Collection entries
>>>
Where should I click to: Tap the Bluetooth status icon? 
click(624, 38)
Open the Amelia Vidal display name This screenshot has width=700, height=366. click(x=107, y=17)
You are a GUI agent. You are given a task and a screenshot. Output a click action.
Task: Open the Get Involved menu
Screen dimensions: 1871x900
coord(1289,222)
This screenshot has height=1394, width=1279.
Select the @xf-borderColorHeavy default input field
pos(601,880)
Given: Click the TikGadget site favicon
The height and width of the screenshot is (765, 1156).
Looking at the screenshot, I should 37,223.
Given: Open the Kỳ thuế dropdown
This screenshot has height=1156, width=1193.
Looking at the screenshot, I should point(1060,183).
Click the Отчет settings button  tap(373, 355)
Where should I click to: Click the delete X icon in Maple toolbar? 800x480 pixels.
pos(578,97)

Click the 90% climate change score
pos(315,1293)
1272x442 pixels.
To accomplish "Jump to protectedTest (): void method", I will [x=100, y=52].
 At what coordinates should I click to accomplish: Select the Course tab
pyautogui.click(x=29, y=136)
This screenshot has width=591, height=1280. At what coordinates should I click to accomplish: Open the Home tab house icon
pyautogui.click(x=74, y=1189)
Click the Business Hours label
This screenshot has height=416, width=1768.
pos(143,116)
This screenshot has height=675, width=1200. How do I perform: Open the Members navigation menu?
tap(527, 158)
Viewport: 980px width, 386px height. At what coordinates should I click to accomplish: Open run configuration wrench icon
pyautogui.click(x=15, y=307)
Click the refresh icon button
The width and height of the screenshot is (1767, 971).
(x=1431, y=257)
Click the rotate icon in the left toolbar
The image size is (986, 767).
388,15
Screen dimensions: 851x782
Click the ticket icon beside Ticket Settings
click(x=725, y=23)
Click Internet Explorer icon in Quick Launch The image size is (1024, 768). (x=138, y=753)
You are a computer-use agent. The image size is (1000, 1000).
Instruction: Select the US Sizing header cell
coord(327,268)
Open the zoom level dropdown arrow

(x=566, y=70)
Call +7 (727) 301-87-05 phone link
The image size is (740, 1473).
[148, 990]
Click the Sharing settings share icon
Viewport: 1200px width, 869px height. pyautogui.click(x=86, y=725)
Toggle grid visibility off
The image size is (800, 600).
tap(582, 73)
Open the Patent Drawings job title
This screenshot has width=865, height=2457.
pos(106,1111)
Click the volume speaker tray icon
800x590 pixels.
<<<
» Required work:
Quote every entry exactly.

» Exercise output:
Where should I click to: Tap the Bluetooth status icon? 
click(624, 38)
Open the Amelia Vidal display name This screenshot has width=700, height=366. click(x=107, y=17)
You are a GUI agent. You are given a task and a screenshot. Output a click action.
Task: Open the Get Involved menu
Screen dimensions: 1871x900
coord(1289,222)
This screenshot has height=1394, width=1279.
Select the @xf-borderColorHeavy default input field
pos(601,880)
Given: Click the TikGadget site favicon
The height and width of the screenshot is (765, 1156).
Looking at the screenshot, I should 37,223.
Given: Open the Kỳ thuế dropdown
This screenshot has height=1156, width=1193.
Looking at the screenshot, I should point(1060,183).
Click the Отчет settings button  tap(373, 355)
Where should I click to: Click the delete X icon in Maple toolbar? 800x480 pixels.
pos(578,97)

Click the 90% climate change score
pos(315,1293)
1272x442 pixels.
To accomplish "Jump to protectedTest (): void method", I will [x=100, y=52].
 At what coordinates should I click to accomplish: Select the Course tab
pyautogui.click(x=29, y=136)
This screenshot has width=591, height=1280. At what coordinates should I click to accomplish: Open the Home tab house icon
pyautogui.click(x=74, y=1189)
Click the Business Hours label
This screenshot has height=416, width=1768.
pos(143,116)
This screenshot has height=675, width=1200. How do I perform: Open the Members navigation menu?
tap(527, 158)
Viewport: 980px width, 386px height. At what coordinates should I click to accomplish: Open run configuration wrench icon
pyautogui.click(x=15, y=307)
Click the refresh icon button
The width and height of the screenshot is (1767, 971).
(x=1431, y=257)
Click the rotate icon in the left toolbar
The image size is (986, 767).
388,15
Screen dimensions: 851x782
Click the ticket icon beside Ticket Settings
click(x=725, y=23)
Click Internet Explorer icon in Quick Launch The image size is (1024, 768). (x=138, y=753)
You are a computer-use agent. The image size is (1000, 1000).
Instruction: Select the US Sizing header cell
coord(327,268)
Open the zoom level dropdown arrow

(x=566, y=70)
Call +7 (727) 301-87-05 phone link
The image size is (740, 1473).
[148, 990]
Click the Sharing settings share icon
Viewport: 1200px width, 869px height. pyautogui.click(x=86, y=725)
Toggle grid visibility off
The image size is (800, 600).
tap(582, 73)
Open the Patent Drawings job title
This screenshot has width=865, height=2457.
pos(106,1111)
Click the volume speaker tray icon
800x590 pixels.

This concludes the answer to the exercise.